Essa litania (talvez esse devia ser o nome do post, ou da página mesmo) não é só para mostrar que a vida de neo-rural tem seus percalços, embora tenha e não sejam esses apenas; não é para justificar a demora em escrever nesse blog. É só para me ajudar a ter clareza das coisas que não posso mudar. O tempo aqui é outro mesmo. Devia ter persistido em ser "blogger" quando vivi na metrópole e havia as condições, as técnicas pelo menos. Agora é tarde. Nem sei se faz algum sentido usar uma ferramenta que ninguém mais usa e escrever sobre coisas que ninguém lê, até porque ainda não tive coragem de contar da existência dessa página. Mas sentido é algo difícil de achar com o mundo do avesso e o desgoverno do Brasil deixando tanta gente morrer porque deve ser bom para os negócios de alguém.
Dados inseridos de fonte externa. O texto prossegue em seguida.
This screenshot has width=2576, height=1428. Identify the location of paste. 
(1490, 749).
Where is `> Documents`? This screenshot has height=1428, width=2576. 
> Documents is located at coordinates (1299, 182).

Então que as postagens sejam mesmo espaçadas, que os textos sejam mesmo desabafos enquanto as intempéries assim obrigarem. Nesses intervalos, interlúdios, interrupções, intermitências cuido da família, dos cachorros, da casa, da horta, do jardim; leio os e-books baratinhos do Kindle, os livros da caixinha da TAG (mantive alguns "luxos" para o fardo ser mais leve) e tento produzir algo no ateliê, ainda que sejam desenhos e gravuras de tolices aparentes, como asas de borboletas, o colorido das estações do ano ou o corte da mata que não cessa. Estar viva no Brasil de 2021 já é a maior importância.